Другой запоминающийся обед был с отцом. Я все время откладывал встречу, потому что мы с Сарой хотели провести время за городом, а он хотел увидеться в Лондонском музыкальном колледже. Отец очень гордился своими достижениями. Они с секретарем Джоном Берном, который преподавал у меня в Вестминстере, и которого я познакомил с родителями, провели экскурсию по зданию колледжа. У Джона и отца были очень похожие музыкальные вкусы, и я знал, что они поладят. Было здорово, что вместе они превращали колледж в по-настоящему сильное музыкальное училище, и я был поражен, насколько хорошо отец знал своих студентов.
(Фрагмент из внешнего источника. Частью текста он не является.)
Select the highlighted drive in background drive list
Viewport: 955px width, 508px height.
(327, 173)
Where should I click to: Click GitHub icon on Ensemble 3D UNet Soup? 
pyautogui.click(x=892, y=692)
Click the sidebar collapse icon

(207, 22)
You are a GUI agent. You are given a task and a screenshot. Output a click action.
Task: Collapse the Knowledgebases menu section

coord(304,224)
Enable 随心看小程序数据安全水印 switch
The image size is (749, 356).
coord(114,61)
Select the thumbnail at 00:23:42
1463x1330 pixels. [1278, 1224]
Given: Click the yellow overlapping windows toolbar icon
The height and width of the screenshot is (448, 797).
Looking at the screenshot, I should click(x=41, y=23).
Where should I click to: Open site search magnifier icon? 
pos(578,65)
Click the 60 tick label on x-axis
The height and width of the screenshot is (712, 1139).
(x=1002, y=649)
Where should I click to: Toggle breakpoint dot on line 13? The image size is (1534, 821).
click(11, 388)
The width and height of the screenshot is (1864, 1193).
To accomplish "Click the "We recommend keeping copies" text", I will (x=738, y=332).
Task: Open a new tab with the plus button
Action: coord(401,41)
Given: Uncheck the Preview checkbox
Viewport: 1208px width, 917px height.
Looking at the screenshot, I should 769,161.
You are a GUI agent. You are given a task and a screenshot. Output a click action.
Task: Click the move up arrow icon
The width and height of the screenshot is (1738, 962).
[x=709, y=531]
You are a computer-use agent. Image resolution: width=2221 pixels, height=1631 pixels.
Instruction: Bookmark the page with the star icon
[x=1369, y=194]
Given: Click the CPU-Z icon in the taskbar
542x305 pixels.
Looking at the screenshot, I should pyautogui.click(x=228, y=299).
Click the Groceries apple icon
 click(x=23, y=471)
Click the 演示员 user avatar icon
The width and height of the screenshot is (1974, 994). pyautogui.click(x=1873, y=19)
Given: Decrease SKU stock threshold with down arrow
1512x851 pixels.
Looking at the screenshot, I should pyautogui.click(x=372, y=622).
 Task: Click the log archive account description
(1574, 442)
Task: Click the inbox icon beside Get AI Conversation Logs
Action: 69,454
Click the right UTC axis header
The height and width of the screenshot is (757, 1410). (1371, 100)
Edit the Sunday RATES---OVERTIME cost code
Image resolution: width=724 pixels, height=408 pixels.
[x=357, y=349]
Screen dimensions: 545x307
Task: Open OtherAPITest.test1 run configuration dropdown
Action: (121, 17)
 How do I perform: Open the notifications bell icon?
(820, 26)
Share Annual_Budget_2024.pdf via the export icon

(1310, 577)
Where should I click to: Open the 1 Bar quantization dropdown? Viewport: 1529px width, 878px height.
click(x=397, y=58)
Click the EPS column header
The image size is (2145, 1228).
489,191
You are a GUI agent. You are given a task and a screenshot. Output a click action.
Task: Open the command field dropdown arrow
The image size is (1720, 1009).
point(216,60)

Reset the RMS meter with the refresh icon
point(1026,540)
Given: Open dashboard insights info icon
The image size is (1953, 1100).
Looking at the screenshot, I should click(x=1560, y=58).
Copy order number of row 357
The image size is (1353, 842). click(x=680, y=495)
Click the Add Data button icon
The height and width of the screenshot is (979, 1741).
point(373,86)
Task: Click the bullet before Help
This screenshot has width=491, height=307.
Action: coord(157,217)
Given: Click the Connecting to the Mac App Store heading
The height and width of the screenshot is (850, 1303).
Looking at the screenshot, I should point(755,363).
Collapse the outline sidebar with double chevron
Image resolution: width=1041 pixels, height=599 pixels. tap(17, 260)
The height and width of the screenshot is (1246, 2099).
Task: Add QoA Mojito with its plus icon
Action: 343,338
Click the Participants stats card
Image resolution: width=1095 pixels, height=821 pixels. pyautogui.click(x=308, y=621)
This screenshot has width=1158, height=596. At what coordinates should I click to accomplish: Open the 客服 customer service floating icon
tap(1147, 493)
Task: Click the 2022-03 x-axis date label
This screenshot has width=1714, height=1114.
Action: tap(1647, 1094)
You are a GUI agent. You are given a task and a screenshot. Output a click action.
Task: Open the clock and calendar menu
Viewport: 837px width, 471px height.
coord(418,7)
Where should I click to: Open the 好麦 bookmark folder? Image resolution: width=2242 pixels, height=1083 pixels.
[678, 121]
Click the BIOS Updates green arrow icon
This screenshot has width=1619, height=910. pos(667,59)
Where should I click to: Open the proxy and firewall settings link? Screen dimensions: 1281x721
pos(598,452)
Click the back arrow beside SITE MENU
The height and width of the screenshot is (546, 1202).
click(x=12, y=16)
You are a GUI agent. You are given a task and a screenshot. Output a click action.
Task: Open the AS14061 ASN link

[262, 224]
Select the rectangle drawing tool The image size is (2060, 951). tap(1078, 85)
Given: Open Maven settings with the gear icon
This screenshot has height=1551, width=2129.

Отец хотел, чтобы Джон присоединился к нашему обеду из сэндвичей (и коктейлей для них двоих) в его кабинете с видом на служебный вход в Лондон Палладиум. Он сплетничал о Харрингтон-роуд: рассказывал Джону, как Тим жил с бабушкой и Джоном Лиллом, и как наблюдал за нашей с Тимом работой над «Иосифом». Отец посмеивался над тем, что школьный учитель Джулиана стал моим дирижером, а вестминстерский преподаватель – его правой рукой. Затем он спросил, что на самом деле произошло в Нью-Йорке, и про мои отношения с Тимом. Я рассказал практически все: как я надеялся на поддержку Тима и не получил ее, но, что он был прекрасным поэтом, и я мечтал продолжить сотрудничество с ним, как Роджерс и Хаммерстайн или Гилберт и Салливан.